# Computation of Different Axiomatic Barganing Solutions

I need help with the following question.

Take a two-agent bargaining problem. d=(0,0). Pick a strictly concave function for the bargaining frontier. Fix the intersection of the frontier with the y-axis to be at 1. Vary the intersection of the frontier with the x-axis between 0.1 and 10 with increments of 0.1. Graph the points proposed by the following solution concepts.

So y^2=1-x^2/0.1 can be the function. Does anyone know how can it be computed in matlab or a similar program?

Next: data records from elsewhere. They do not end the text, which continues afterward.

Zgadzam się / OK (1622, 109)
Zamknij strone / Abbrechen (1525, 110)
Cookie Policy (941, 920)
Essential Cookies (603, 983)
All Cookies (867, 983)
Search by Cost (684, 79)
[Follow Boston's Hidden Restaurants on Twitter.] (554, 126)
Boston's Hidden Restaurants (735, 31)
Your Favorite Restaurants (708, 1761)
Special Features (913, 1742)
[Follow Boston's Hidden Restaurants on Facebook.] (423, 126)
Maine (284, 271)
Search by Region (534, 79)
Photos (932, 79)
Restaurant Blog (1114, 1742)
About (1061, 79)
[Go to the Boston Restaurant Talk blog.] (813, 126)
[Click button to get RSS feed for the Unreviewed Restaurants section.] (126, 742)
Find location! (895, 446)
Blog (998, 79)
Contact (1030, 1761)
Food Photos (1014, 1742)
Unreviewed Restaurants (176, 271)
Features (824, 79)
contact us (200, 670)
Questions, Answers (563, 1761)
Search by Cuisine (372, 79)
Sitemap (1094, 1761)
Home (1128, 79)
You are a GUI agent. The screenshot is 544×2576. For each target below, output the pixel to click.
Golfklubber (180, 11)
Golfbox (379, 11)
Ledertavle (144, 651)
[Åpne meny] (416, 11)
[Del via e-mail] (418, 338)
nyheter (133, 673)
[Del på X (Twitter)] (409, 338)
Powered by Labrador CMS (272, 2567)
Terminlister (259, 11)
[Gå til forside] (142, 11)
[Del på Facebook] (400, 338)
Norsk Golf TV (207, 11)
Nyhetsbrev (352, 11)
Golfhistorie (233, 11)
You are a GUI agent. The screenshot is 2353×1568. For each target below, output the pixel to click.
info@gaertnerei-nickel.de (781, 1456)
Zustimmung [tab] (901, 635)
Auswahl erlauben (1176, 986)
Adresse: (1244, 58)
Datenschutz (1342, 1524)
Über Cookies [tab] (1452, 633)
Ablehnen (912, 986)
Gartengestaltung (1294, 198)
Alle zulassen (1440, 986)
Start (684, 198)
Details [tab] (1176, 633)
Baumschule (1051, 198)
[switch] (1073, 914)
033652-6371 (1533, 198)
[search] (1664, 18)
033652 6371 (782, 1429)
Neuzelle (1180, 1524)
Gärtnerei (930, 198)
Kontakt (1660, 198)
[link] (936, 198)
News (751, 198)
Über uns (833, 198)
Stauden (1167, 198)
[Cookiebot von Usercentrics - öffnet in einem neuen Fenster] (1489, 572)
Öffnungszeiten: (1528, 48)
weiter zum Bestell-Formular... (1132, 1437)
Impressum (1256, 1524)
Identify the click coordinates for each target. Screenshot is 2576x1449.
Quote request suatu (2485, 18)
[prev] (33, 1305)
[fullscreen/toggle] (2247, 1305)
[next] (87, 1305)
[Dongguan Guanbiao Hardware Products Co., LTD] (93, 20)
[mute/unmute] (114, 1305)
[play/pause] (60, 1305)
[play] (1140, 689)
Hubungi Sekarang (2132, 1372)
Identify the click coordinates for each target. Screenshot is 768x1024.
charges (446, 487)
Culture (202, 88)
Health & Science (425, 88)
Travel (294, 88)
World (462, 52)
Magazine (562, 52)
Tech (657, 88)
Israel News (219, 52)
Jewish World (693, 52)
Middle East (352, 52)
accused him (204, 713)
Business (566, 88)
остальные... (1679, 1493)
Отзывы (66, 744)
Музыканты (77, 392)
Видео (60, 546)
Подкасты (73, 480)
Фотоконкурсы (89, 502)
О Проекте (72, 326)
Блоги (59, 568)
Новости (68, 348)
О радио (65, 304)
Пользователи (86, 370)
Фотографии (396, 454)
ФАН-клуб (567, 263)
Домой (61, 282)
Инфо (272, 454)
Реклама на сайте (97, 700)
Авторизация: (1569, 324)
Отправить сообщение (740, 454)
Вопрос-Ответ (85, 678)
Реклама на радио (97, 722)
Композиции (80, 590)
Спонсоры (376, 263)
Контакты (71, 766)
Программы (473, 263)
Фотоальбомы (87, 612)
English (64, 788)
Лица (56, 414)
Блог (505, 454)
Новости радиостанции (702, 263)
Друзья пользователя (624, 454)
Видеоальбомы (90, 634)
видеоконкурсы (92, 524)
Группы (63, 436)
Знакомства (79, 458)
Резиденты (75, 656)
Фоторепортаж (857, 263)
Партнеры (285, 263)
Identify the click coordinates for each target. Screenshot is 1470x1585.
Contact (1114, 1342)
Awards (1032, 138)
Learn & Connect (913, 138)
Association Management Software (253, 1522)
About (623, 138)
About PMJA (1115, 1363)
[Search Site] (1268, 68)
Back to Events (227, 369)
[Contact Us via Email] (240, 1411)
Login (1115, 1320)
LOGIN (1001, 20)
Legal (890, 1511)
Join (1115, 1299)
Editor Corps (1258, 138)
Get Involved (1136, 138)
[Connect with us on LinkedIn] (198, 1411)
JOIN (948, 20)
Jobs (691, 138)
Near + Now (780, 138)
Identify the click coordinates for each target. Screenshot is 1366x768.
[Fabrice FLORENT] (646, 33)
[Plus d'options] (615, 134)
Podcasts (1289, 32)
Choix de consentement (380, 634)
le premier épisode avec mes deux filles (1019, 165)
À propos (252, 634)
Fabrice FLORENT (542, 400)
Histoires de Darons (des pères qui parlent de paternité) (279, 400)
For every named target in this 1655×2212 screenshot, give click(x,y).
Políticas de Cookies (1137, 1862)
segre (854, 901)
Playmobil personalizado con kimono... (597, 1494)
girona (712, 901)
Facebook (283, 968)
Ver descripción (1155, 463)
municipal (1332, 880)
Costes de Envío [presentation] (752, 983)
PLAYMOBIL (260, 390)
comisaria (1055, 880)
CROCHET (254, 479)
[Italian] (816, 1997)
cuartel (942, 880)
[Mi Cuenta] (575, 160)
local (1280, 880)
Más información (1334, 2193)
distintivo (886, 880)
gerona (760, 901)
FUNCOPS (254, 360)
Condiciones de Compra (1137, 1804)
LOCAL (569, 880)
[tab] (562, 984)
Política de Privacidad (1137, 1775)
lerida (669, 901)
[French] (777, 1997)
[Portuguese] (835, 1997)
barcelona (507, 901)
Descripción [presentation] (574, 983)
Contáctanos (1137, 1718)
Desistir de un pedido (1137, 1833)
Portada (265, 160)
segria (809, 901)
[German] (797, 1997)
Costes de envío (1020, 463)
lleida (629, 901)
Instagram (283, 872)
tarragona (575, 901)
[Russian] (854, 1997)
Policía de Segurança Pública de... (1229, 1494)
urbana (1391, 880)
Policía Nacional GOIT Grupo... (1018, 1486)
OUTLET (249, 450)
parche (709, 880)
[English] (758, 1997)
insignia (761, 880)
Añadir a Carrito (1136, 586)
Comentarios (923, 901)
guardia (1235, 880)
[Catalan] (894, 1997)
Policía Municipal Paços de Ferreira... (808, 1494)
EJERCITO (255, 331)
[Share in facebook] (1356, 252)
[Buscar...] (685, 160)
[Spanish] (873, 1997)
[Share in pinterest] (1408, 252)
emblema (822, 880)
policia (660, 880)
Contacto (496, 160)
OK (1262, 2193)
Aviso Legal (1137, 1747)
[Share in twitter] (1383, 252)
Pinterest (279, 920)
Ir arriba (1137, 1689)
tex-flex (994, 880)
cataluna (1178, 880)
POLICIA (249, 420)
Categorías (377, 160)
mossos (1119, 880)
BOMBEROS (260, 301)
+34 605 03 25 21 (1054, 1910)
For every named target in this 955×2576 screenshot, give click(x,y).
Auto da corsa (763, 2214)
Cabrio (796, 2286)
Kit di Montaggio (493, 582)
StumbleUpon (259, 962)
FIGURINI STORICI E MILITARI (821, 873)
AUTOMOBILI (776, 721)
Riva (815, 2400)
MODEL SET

• Not sure if there's an existing MATLAB program for it, but it should be pretty easy to code one yourself. Have you tried this at all? Mar 11, 2020 at 3:43

The frontier functions you seem to propose are of the form $$y_n(x)=\sqrt{1-\frac{100x^2}{n^2}}$$, where $$n\in\{1,2,\ldots,100\}$$.
For the Nash solution you maximize $$xy_n(x)$$ and after substituting for $$y_n(x)$$ and setting the derivative to zero you will find $$x_n=\frac{n}{\sqrt{200}}$$ and $$y_n=\frac{1}{\sqrt{2}}$$. For the KS solution you set $$y_n(x)=\frac{10x}{n}$$ and after substituting you will again find $$x_n=\frac{n}{\sqrt{200}}$$ and $$y_n=\frac{1}{\sqrt{2}}$$. Graphing these solutions is easy.
Remark: That the solutions coincide is not a coincidence. The different frontier functions are constructed in such a way that they are all just horizontally "compressed" or "stretched" versions of the frontier function $$y_{10}(x)=\sqrt{1-x^2}$$. This means that they are really all equivalent in the sense that they result from each other after some rescaling of $$x$$ (the utility of agent 1). But the frontier function $$y_{10}$$ just describes the quarter unit circle in the positive orthant, which is symmetric w.r.t. the agents. In symmetric feasible sets the Nash and the KM solutions are known to coincide.